Konser Coldplay, Bukti Kesenjangan Sosial pada Masyarakat



Oleh Hasna Fauziyyah Kh

Pegawai Swasta

Indonesia tengah heboh dengan rencana akan digelarnya konser grup band asal Inggris, Coldplay di Gelora Bung Karno, Jakarta. Sebelumnya pada bulan April lalu, konser asal Korea juga, Blackpink berhasil digelar dengan menghadirkan sekitar 140.000 penonton. Konser Coldplay ini rencananya akan digelar pada 15 November 2023 mendatang dan pada tanggal 17-18 Mei 2023 kemarin, penjualan tiket Coldplay terjual keras. Tak tanggung-tanggung tiket Coldplay dibanderol dengan harga termurah Rp800 ribu dan paling mahal Rp11 juta untuk kelas Ultimate Experience. Khusus untuk kelas tertingginya, pihak promotor mempersembahkan sejumlah keuntungan bagi mereka yang membeli dan memiliki tiket kategori ini. Pemegang tiket tersebut bisa mendapatkan akses masuk ke backstage, ke panggung untuk berfoto, dan masuk ke venue dengan nyaman. (kaltimpos.jawapos.com)
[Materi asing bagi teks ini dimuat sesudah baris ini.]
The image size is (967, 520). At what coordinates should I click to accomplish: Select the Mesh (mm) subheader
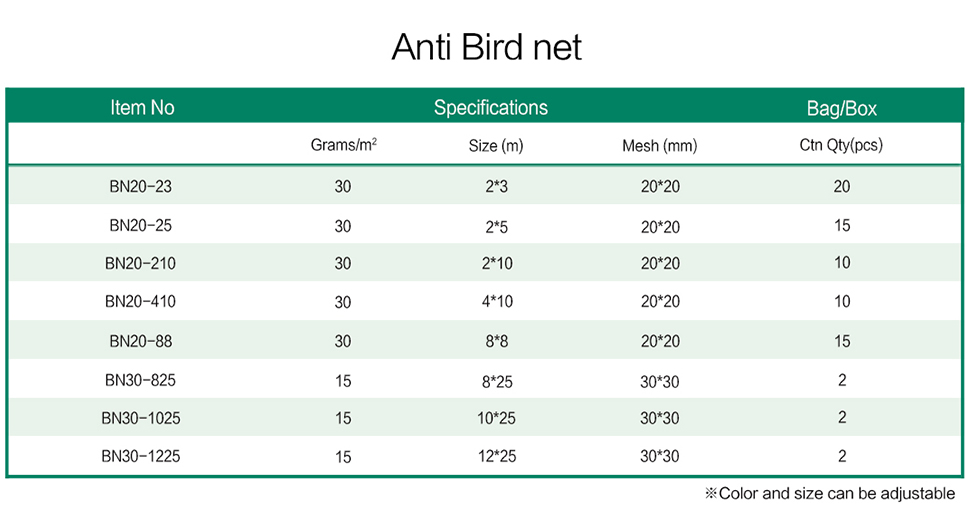click(x=659, y=146)
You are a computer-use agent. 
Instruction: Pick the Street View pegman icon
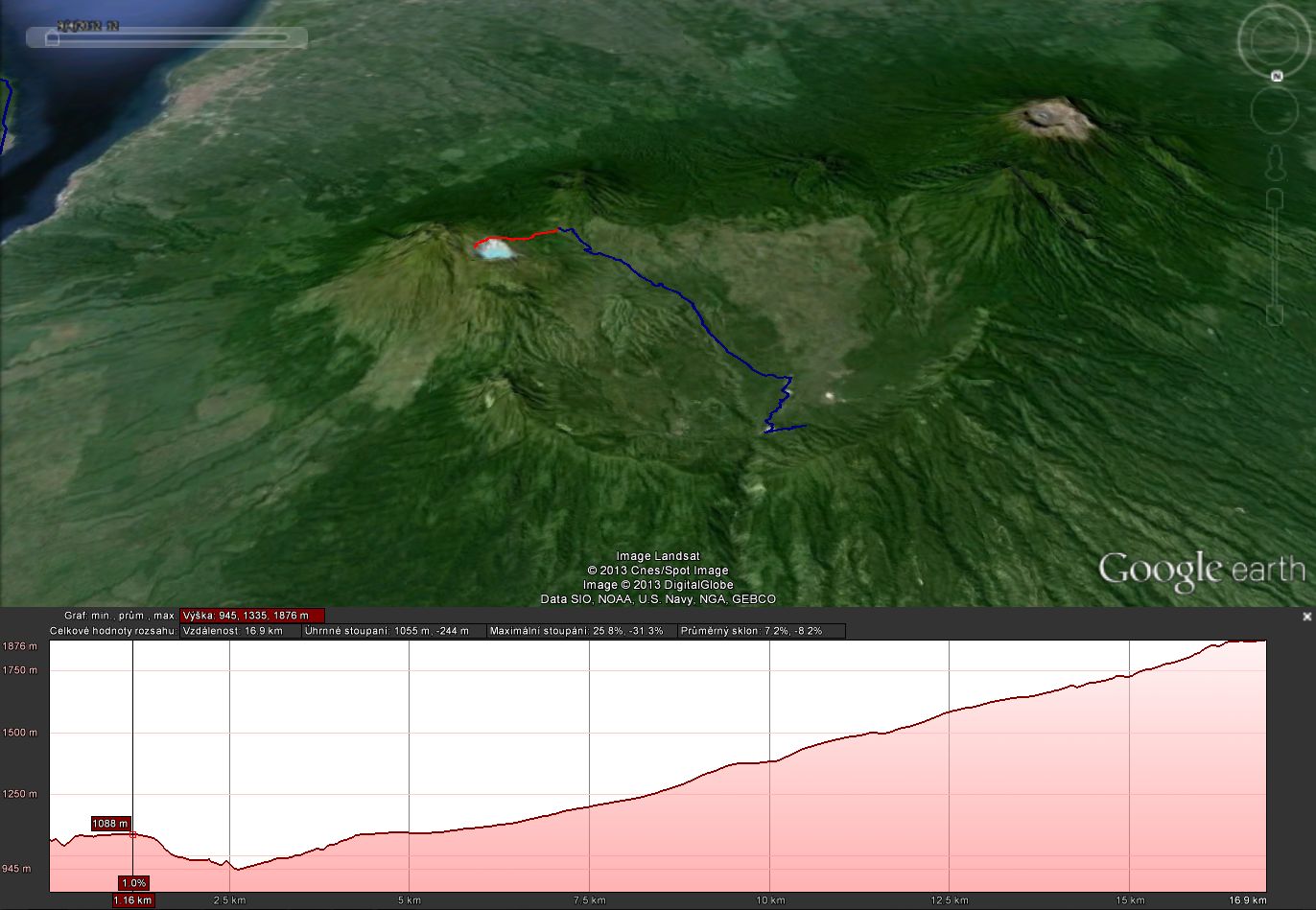click(x=1275, y=164)
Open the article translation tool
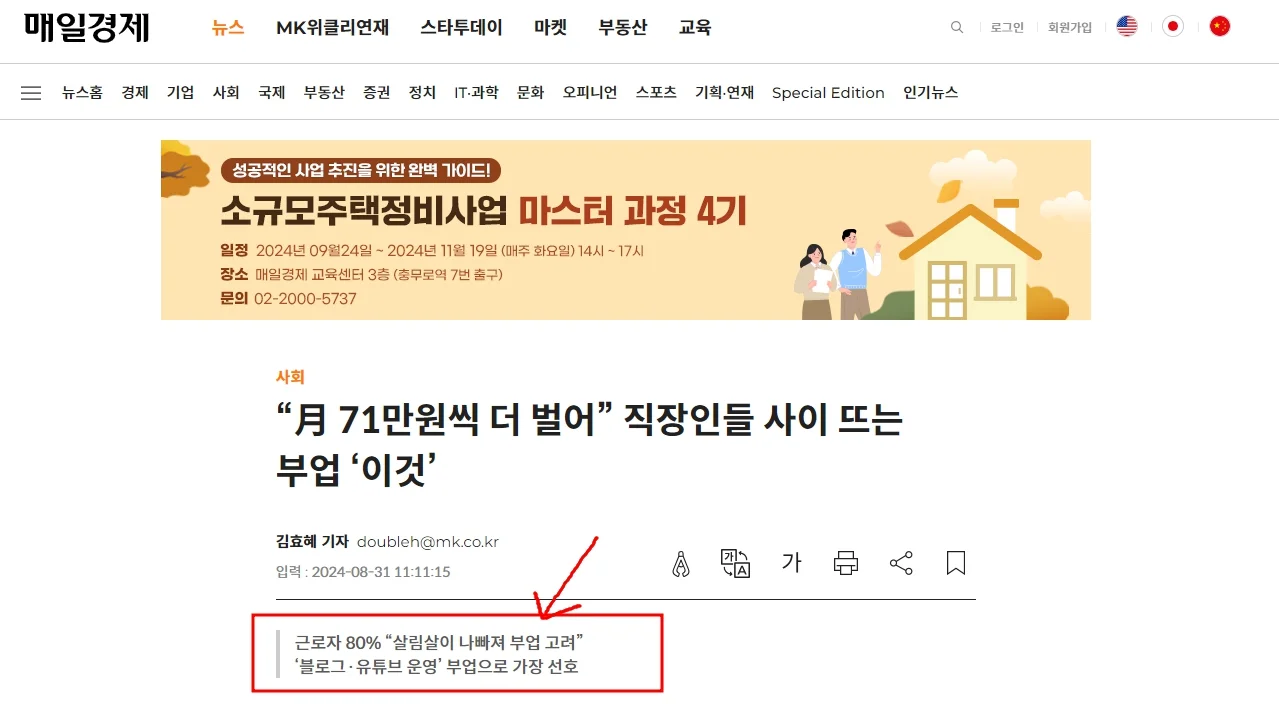The height and width of the screenshot is (704, 1279). coord(735,563)
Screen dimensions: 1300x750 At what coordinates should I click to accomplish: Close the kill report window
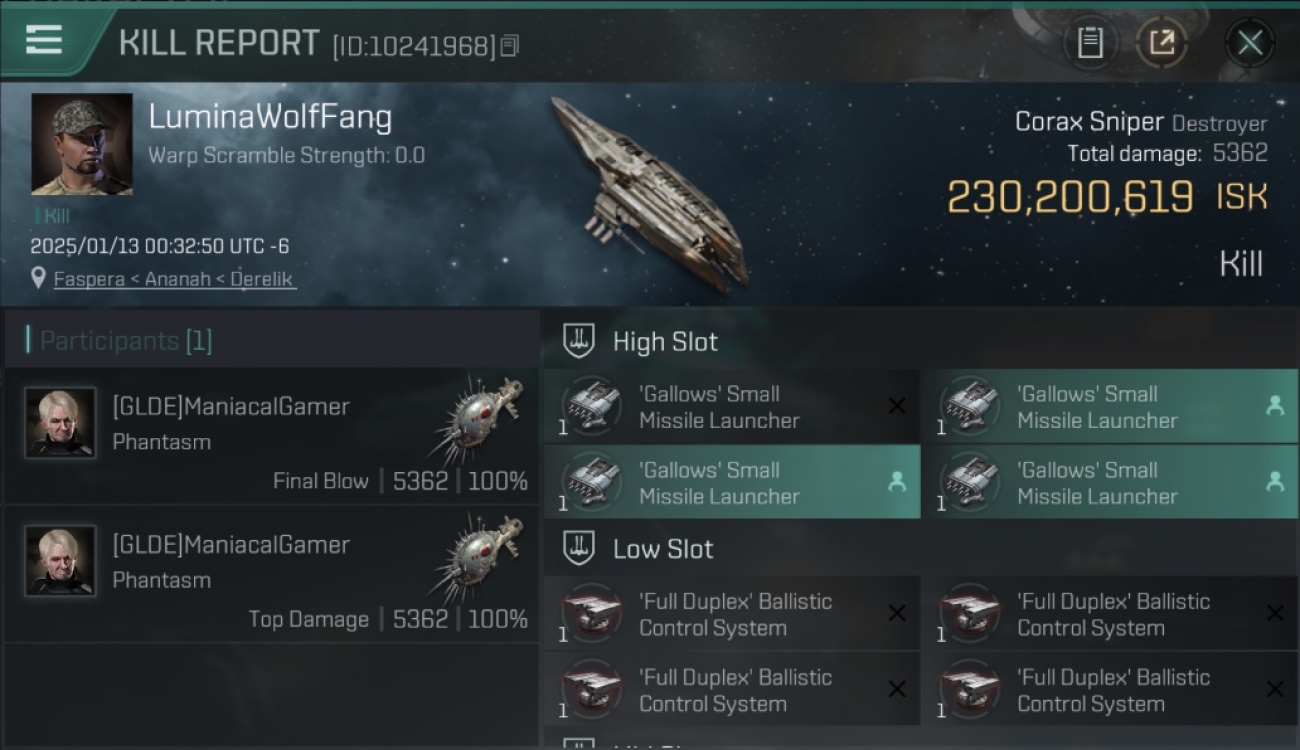pyautogui.click(x=1249, y=43)
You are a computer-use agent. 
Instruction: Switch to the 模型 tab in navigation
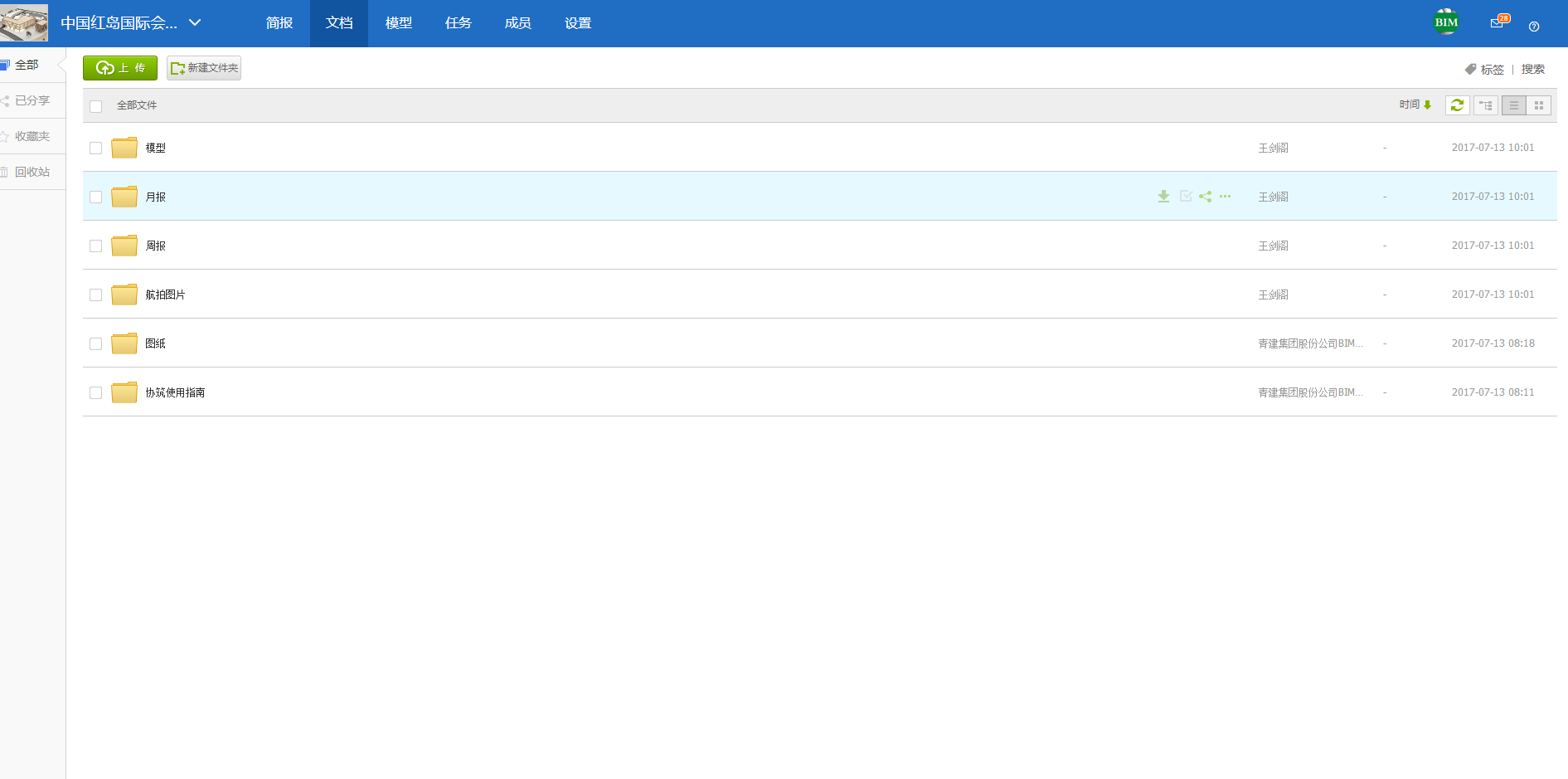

Parahnya, meski harga tiket melangit, para fansnya rela mengeluarkan uang tabungan dalam jumlah besar demi memuaskan keinginannya untuk bertemu sang idola. Karenanya, bermuculan jasa titip (jastip) pembelian tiket konser, hingga disinyalir ada yang membeli tiket dengan memanfaatkan pinjaman online (pinjol). Banyak dari mereka juga yang bukan masuk kategori fans Coldplay, terkena efek FOMO (fear of missing out) alias khawatir melewatkan euphoria konser Coldplay ini. 


Hari ini, kesenangan dan mengedepankan hawa nafsu adalah hal yang memang dikejar-kejar oleh manusia. Bersenang-senang menjadi tujuan hidup manusia. Lupa, bahwa mereka berasal dari Allah Swt. dan akan kembali pada-Nya. Setiap detik hidupnya akan dipertanggungjawabkan kepada Allah Swt. kelak pada hari penghitungan.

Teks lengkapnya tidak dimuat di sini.